Designed by the prolific Louis Hesselden, the principal architect for the Albuquerque school system from 1932 until the 1950s, the Coronado School is one of many public schools built in the 1930s with federal funding from the Public Works Administration. Its construction in 1936–1937 provided employment at a time when the Depression had compounded layoffs at the Atchison, Topeka and Santa Fe railyards, affecting many Barelas families. It also provided a much-needed expansion in educational facilities at a time when school enrollments had jumped from 4,600 students in 1925 to 7,900 students in 1935.
The school is a steel-frame structure on concrete foundations with brick and stucco cladding over walls of hollow clay tile. Its modern amenities included open classrooms, large windows providing natural light and ventilation, steam heating, indoor plumbing, fire safety features, and a basement mechanical plant. The building’s classical design reflects Hesselden’s Beaux-Arts training as a student of Paul Cret at the University of Pennsylvania: symmetrical wings flank a central entrance pavilion that is set off by a blind arcade between banded brick piers. Hesselden inflected this design with the characteristic tan stucco and brick dentil cornice of the Territorial Style, which John Gaw Meem and Willard Kruger had each formulated in the 1930s as a regional alternative to the Spanish-Pueblo Style.
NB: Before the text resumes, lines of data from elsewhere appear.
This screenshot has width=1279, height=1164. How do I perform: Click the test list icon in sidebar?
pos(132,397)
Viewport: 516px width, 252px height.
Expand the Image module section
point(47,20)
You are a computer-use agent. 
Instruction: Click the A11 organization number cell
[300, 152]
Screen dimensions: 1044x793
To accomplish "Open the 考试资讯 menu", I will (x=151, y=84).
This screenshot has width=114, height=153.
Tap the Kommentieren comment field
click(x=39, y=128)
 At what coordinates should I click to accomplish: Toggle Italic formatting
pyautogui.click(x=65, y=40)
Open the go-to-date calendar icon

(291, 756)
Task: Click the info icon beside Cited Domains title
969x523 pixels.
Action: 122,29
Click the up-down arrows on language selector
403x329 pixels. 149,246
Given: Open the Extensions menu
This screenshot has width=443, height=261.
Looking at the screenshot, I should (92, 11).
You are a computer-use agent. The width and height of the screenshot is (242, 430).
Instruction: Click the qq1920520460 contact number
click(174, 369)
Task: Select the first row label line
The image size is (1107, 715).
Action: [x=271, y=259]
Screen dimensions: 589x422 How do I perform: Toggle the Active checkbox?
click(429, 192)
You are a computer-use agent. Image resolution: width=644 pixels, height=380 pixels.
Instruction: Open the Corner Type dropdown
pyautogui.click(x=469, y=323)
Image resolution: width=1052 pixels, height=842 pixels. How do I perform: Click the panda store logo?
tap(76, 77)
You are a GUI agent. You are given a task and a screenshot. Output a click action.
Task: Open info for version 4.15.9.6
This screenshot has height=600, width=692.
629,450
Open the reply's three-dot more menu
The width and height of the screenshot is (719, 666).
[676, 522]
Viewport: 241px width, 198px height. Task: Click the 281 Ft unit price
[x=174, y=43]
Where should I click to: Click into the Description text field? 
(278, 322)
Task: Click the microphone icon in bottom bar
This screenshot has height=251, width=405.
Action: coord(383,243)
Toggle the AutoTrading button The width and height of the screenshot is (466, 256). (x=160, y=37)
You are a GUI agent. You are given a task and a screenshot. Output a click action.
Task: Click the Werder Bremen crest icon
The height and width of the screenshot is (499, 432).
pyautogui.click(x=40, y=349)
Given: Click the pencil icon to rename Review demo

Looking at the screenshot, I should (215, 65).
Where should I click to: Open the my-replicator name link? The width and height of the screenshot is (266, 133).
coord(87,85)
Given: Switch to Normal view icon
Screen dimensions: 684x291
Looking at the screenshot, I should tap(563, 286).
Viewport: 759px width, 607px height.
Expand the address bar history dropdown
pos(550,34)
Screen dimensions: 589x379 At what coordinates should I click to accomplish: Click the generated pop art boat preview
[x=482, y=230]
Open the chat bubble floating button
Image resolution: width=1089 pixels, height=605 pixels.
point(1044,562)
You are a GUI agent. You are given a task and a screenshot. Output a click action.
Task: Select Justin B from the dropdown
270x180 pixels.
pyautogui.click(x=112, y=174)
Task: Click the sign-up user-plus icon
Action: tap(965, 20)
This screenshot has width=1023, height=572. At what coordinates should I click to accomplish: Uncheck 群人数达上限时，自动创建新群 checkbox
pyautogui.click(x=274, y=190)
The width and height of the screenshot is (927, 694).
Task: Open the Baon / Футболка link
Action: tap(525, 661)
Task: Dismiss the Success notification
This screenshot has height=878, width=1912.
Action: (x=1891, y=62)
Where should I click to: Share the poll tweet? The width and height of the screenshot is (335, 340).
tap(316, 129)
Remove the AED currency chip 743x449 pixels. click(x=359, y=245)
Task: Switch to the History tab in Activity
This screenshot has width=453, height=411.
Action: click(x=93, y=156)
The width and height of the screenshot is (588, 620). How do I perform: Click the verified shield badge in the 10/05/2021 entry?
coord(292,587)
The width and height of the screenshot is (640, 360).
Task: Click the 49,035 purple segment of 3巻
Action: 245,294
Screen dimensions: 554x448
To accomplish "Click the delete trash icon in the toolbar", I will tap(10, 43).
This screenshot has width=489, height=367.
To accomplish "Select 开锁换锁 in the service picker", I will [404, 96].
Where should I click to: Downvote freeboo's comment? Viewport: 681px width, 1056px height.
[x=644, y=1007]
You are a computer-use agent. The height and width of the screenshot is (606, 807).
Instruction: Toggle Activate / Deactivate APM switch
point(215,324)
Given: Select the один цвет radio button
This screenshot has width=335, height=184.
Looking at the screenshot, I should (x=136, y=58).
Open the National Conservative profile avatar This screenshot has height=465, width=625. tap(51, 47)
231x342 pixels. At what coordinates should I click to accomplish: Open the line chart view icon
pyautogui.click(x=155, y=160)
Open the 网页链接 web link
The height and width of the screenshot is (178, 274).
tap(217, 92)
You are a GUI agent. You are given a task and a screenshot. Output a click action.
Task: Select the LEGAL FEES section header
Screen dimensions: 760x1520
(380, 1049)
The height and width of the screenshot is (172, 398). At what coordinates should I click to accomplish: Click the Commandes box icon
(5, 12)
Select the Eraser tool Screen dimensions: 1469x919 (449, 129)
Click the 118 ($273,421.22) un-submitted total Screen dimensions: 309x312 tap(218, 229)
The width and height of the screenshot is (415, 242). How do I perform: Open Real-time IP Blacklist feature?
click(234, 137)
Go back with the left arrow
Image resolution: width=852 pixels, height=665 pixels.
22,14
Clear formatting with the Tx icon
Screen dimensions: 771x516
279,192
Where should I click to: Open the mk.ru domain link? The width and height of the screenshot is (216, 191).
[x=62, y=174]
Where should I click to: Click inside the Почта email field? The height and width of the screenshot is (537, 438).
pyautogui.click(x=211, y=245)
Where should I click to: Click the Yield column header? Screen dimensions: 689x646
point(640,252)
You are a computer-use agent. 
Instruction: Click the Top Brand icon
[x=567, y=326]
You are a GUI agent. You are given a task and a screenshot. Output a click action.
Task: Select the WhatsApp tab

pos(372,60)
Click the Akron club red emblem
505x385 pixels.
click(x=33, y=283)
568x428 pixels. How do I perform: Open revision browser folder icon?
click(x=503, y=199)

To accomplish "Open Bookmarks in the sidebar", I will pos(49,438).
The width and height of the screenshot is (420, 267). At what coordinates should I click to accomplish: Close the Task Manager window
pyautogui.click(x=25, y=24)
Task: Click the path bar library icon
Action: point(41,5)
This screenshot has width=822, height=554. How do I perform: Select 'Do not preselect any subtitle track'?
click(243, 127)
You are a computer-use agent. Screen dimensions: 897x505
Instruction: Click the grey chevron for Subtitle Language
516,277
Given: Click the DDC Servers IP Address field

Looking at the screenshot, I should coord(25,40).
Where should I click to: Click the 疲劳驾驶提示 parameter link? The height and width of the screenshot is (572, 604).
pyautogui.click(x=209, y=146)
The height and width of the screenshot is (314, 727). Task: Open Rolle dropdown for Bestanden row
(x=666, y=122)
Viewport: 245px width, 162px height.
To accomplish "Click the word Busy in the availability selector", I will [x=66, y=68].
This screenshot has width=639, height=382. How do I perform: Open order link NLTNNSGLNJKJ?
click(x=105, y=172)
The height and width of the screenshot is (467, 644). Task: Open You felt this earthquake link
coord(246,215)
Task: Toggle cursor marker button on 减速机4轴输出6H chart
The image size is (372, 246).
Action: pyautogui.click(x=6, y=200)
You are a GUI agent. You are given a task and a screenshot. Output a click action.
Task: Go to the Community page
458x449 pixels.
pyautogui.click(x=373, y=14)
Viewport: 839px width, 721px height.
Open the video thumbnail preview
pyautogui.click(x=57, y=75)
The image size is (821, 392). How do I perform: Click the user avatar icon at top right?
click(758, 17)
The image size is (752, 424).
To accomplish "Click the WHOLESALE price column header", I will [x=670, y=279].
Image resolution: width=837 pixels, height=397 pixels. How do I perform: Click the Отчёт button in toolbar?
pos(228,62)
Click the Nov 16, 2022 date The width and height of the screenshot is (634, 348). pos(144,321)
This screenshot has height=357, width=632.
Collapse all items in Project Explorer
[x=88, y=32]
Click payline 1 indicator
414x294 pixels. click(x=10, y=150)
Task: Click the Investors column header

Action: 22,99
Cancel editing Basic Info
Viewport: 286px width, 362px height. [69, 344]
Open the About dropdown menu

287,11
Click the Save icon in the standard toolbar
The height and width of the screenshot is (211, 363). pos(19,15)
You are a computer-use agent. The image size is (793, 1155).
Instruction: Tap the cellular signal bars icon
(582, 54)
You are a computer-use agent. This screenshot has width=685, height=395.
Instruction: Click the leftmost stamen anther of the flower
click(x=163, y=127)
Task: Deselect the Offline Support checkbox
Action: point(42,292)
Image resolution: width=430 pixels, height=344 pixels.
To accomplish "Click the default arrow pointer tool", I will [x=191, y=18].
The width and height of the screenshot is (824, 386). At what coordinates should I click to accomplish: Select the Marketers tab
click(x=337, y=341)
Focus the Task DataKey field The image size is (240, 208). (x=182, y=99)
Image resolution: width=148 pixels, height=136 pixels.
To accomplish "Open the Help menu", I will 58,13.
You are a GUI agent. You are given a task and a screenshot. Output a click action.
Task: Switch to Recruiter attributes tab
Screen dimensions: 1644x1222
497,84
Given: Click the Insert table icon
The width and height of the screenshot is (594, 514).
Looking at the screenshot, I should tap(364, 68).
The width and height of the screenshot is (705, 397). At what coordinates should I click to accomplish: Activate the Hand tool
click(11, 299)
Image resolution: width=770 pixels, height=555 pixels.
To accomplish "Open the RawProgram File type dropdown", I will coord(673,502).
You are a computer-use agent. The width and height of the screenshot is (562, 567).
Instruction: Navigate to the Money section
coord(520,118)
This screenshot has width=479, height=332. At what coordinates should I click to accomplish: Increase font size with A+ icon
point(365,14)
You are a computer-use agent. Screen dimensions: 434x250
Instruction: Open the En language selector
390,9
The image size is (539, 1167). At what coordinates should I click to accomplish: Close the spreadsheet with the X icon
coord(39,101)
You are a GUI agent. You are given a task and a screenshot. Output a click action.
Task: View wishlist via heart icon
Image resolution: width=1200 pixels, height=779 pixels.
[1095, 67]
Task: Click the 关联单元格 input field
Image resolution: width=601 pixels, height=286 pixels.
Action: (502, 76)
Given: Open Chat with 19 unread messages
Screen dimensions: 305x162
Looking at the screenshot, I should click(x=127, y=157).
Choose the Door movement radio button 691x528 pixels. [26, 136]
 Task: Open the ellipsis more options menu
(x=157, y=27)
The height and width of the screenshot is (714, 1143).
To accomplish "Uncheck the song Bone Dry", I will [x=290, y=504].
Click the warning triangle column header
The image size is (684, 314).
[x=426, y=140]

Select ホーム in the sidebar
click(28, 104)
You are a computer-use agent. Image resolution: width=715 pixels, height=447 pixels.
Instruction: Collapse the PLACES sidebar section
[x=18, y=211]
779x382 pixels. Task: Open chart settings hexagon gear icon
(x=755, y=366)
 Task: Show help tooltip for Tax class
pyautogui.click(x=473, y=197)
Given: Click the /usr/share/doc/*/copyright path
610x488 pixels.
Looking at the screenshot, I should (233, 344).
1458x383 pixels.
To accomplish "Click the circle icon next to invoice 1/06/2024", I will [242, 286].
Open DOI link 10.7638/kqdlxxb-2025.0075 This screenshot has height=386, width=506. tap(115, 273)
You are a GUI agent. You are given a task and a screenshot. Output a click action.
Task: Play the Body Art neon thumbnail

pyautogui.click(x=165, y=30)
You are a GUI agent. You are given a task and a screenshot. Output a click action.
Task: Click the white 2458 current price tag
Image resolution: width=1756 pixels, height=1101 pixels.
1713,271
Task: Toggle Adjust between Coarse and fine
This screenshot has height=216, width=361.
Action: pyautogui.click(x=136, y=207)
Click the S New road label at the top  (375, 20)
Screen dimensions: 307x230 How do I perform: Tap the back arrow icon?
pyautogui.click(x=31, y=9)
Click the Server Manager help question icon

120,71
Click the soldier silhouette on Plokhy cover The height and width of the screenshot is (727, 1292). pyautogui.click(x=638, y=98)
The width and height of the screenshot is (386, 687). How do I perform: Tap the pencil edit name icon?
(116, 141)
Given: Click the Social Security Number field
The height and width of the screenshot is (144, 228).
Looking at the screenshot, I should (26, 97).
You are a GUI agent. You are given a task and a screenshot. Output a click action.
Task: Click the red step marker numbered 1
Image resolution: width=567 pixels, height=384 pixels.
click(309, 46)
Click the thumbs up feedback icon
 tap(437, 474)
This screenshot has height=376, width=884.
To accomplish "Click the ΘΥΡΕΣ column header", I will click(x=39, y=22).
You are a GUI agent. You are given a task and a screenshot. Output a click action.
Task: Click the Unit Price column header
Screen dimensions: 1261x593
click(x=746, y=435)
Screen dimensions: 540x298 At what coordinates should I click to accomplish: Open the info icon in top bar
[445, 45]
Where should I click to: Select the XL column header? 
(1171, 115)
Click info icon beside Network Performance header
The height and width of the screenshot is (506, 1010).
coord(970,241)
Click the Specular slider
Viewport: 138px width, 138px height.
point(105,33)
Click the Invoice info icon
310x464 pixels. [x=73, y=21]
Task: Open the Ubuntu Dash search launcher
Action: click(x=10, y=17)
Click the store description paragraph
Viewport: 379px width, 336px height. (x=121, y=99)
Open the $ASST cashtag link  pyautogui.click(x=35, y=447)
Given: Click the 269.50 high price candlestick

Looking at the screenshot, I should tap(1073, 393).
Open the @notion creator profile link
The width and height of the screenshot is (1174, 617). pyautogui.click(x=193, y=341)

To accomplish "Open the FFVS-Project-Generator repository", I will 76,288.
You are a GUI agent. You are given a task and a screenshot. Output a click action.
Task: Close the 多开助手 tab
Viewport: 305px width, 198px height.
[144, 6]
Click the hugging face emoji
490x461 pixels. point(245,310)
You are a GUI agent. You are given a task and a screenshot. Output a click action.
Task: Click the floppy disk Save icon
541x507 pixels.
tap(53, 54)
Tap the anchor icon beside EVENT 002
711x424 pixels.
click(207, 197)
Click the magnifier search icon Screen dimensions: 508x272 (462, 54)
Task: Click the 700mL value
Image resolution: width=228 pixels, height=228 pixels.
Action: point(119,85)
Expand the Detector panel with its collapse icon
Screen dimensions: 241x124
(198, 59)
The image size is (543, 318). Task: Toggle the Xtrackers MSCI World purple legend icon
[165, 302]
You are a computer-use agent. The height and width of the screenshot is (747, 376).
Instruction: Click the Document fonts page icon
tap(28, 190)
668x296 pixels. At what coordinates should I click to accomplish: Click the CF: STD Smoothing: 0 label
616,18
Closed in the 1970s, the school was used only for administrative functions until it was reopened in 2009 after renovations and additions by the local firm of Cherry/See/Reames Architects. The Coronado School continues to operate as a public elementary school, offering bilingual English-Spanish instruction to its small student body of about 300.
References
“Coronado Elementary School.” Cherry/See/Reames Architects. Accessed January 18, 2016. http://cherryseereames.com/.
Kammer, David, “Coronado School,” Bernalillo County, New Mexico. National Register of Historic Places Inventory–Nomination Form, 1995. National Park Service, U.S. Department of the Interior, Washington, D.C.